Presenter: Rob Krohlow, HSI Account Executive at The Horton Group
Insurance Protection for Lake Organizations

County Land & Water Resources

The Pyramid that Partners Built - Rusk County

Thursday 9:00-9:50 am

The key to producing a sustainable and diverse fish population in a lake is to provide healthy habitat rather than using "put and take" management approaches that can be more costly. Come, listen and learn how a local sportman's organization and Rusk County Land Conservation partnered up to build a thriving and diverse fishery population - over five years in the making.
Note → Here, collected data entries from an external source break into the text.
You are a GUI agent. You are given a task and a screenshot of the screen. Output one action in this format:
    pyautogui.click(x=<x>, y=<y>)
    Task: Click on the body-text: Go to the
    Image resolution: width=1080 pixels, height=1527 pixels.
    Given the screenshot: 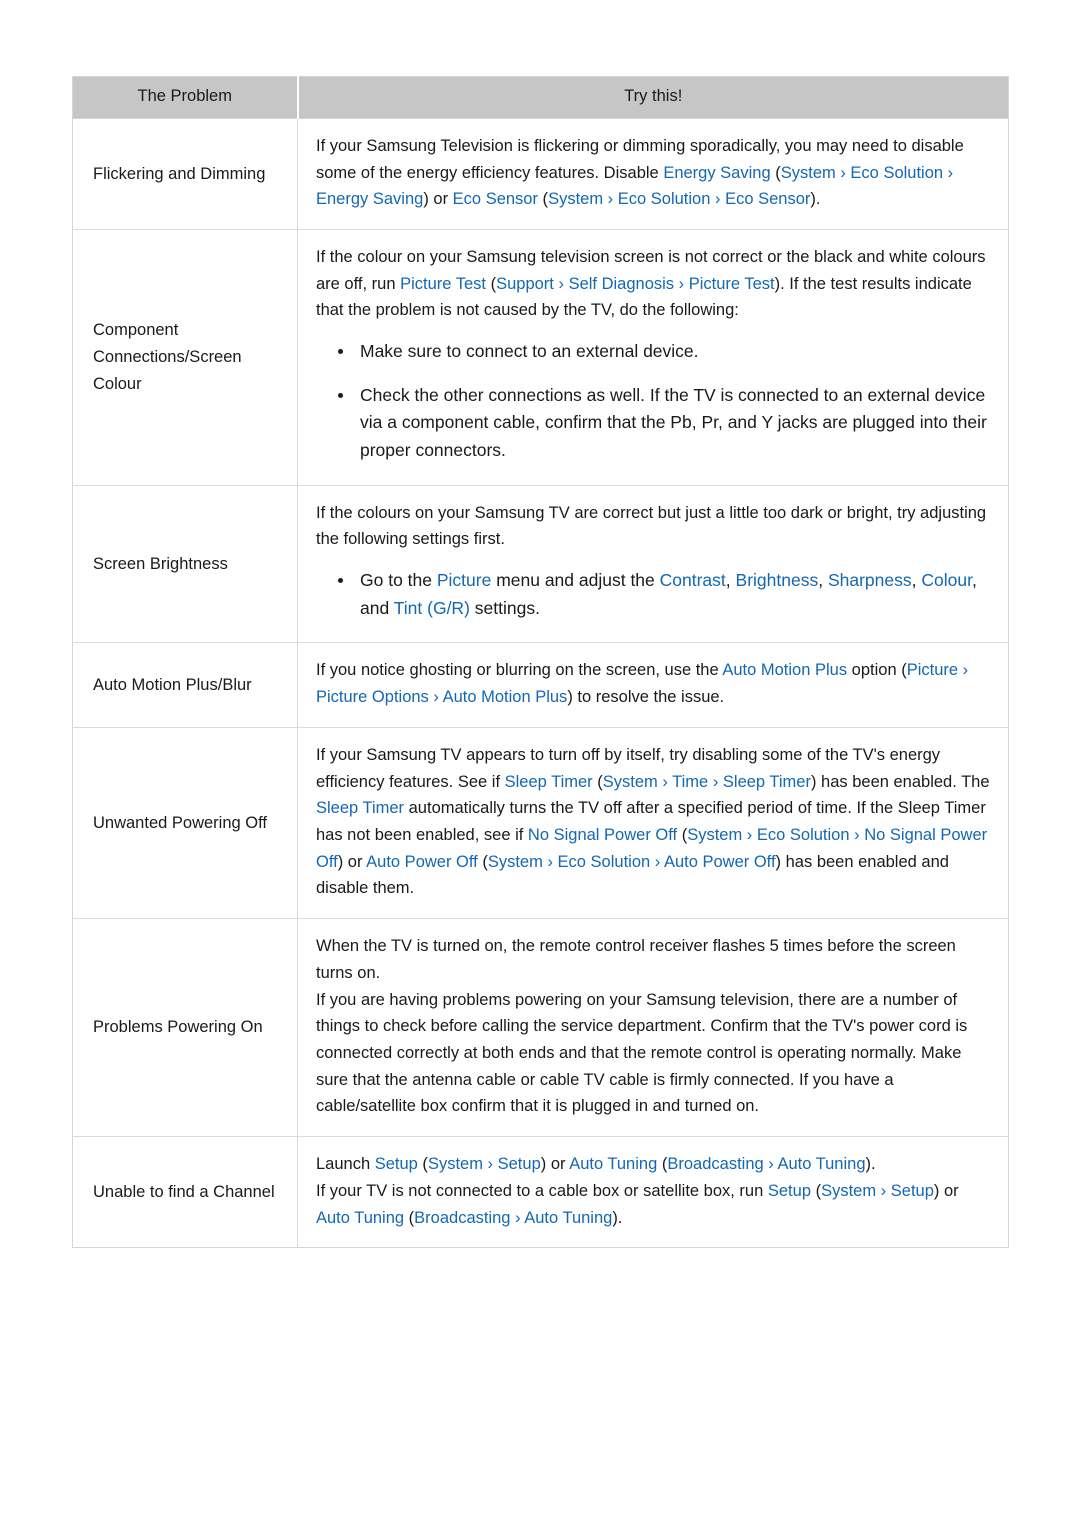 What is the action you would take?
    pyautogui.click(x=398, y=580)
    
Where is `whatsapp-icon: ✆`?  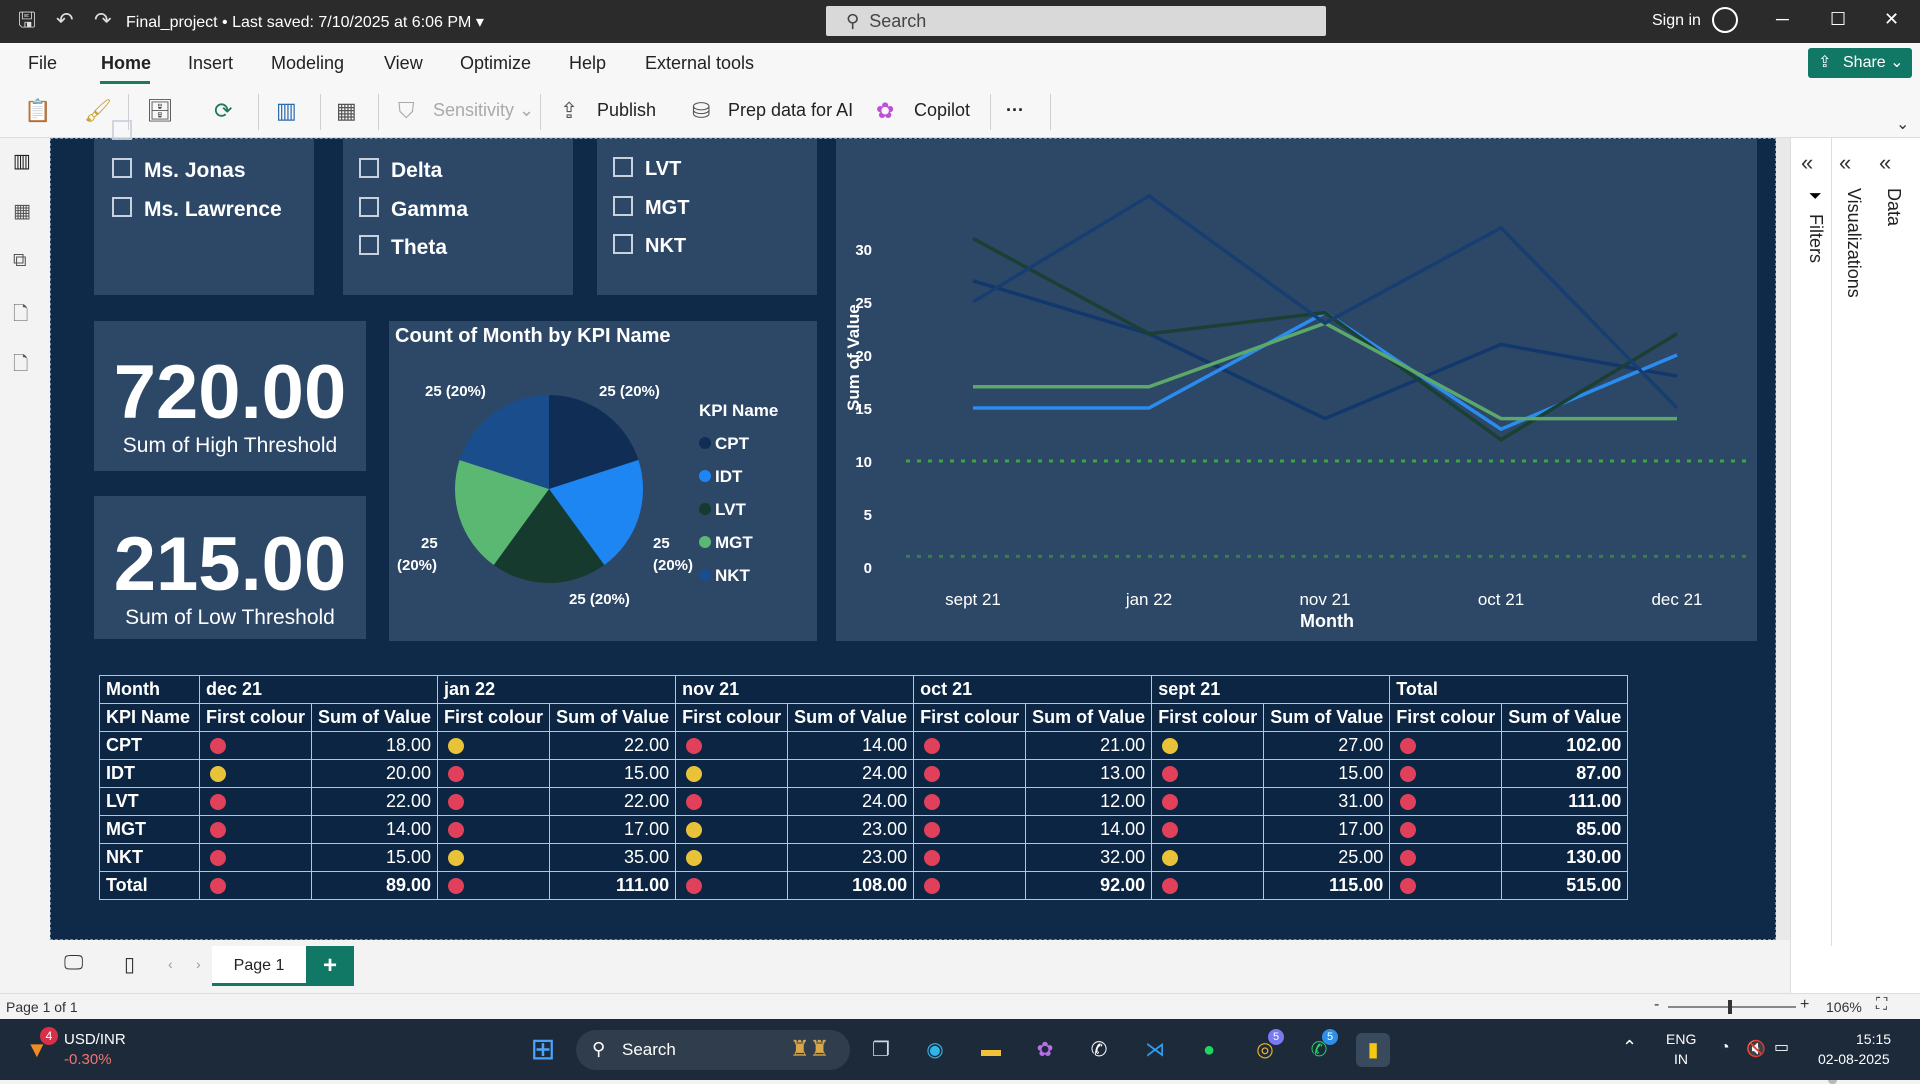
whatsapp-icon: ✆ is located at coordinates (1099, 1050).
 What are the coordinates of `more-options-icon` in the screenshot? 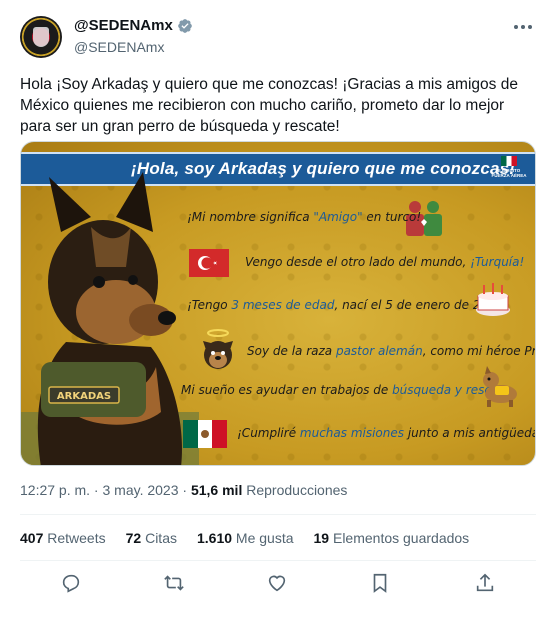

They did this by creating fish habitat. Fishery biologist surveys have shown actual improvements in diversity of species and the age classes.
  • Jerry Carow, Rusk County Wildlife Restoration Association
  • Brad Foss, Environmental Biologist, Dairyland Power Cooperative
    • Email Brad Foss

Adventures in Lake Management

An Introduction to Dam Ownership

Thursday 9:00-9:50 am

Lake Associations are frequently dam owners as well as lake managers.  They are often unaware of or confused about the regulations and responsibilities of dam ownership.  The WDNR Dam Safety presentation will focus on owner responsibilities related to Emergency Action Plans, Inspection, Operation and Maintenance Plans, transferring ownership of a dam and the new inspection requirements for dams.  A brief description of possible grant opportunities will also be included.